Adiós, Segunda División. Hola, Infierno. Lo hemos conseguido. Ya somos equipo de 1ª RFEF. Ayer no se ganó al Sporting y además el Ibercaja lloró. La indiferencia se apoderó del alma zaragocista y tan solo una tímida protesta hacia la directiva iluminó levemente la noche de mayo, pero todo fue inútil, todo era ya inútil. Los jugadores se quitaron las caretas (¿serán estas las caretas a las que se refería el decadente López?) y nos enseñaron todas sus miserias. Mal, muy mal. El partido fue el certificado de defunción. Ya hemos caído.
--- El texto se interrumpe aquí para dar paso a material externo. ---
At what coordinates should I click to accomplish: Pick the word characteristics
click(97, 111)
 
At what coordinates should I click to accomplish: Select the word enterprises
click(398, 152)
David Navarro había acudido a un tenue discurso de activación de la esperanza en los prolegómenos del partido y quien más quien menos guardábamos la confianza de una victoria, pero no se dio. Con la novedad de Saidu como ancla y Tasende y Juan Sebastián de laterales, el equipo propició en los primeros minutos algunas aproximaciones que no fertilizaron. Enfrente, un Sporting displicente jugaba a la taba porque no necesitaba más. Así y todo, se nos ponían los pelos de punta cada vez que se acercaban a nuestra área. Al mismo tiempo, algunos jugadores blanquillos cometían errores injustificables o, simplemente, mostraban un bloqueo mental y futbolístico que les impedía hilar ni una sola frase con sentido.
A mitad de la primera parte la grada activó la protesta (me ahorro el adjetivo) que consistía en arrojar billetes con el careto de Jorge Mas, pero ni el presidente ausente (esto está muy de moda) ni los de las moquetas repulidas se dieron por enterados. Es de justicia mencionar que la grada de animación no ocuparía su espacio hasta la segunda parte, pero tampoco este gesto pareció provocar ninguna reacción en los jugadores, que mantuvieron el mismo tono indolente que les había llevado a mostrar un latido apagado y falto de sangre. Así las cosas, corrían los minutos y nuestra única esperanza era el milagro. Algún chut lejano y nada más.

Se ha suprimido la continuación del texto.